• TEXT EXCERPT:
It's literally about a family of women who will not be believed about what they're going through no matter what their evidence. Case closed thanks for reading. Okay but seriously:
Haunting is SA/Domestic Violence
The signs of the haunting are: items of monetary value being destroyed (making it harder to afford to leave even if they weren't already in council housing - they can't afford a new home); children having unexplained marks; disturbed sleep; children talking about being asked to do things they don't want do (such as drown the "bad bunny"); children having someone in their room at night that they dont want in there; inappropriate writing found in school books; literally feeling the sense of being touched all over. These can be signs of abuse.
The site of the most horror, the glory hole, is where Suzanne and Kimmy's father (and Pam's husband) spent a lot of time. When Kimmy peaked in there, that's when she saw Mr Pipes.
Multiple phone-in accounts of the supernatural take place in the viewer's homes.
Dr Pascoe says that Suzanne would be easily victimised by a poltergeist because she's from a "broken home". If there's already family upheaval, it can be very easy for the warning signs of abuse to slip through the cracks.
All but two of the people most willing to take the paranormal seriously were women. Of the men, one was a victim of it himself and opted to obscure his face before talking about it due to fear of ridicule (whose trauma revolves around an unpleasant gloopy liquid being put on him without his consent) and the other was an occultist who didn't take the story of this particular family seriously enough to do the whole shebang, instead merely prayed with them. I'm not saying that only/almost exclusively women get sexually assaulted, or that women do believe each other more frequently - because we don't- but I am saying that the 90s would.

• GIVEN REQUEST 1:
Answer these questions about the commentary on the haunting:
(a) Whose time was largely spent in the glory hole?
(b) Why does Dr Pascoe say Suzanne would be easily victimised by a poltergeist?
(c) What did the occultist do with the family instead of "the whole shebang"?
• GIVEN REQUEST 2:
Reproduce everything in the commentary on the haunting from "Dr Pascoe says" down to "through the cracks.", without changing a word.

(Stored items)
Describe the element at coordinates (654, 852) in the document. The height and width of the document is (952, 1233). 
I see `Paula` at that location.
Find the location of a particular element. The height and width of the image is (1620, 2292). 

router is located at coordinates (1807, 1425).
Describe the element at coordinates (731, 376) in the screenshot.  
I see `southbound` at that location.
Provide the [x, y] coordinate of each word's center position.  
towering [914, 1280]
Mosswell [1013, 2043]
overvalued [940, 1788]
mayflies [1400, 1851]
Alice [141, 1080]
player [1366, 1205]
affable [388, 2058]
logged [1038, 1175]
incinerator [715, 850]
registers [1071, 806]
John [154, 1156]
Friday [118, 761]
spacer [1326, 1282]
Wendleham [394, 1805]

• EXERCISE ANSWER 1:
(a) Suzanne and Kimmy's father, who is also Pam's husband.
(b) Because she is from a "broken home."
(c) He merely prayed with them.

• EXERCISE ANSWER 2:
Dr Pascoe says that Suzanne would be easily victimised by a poltergeist because she's from a "broken home". If there's already family upheaval, it can be very easy for the warning signs of abuse to slip through the cracks.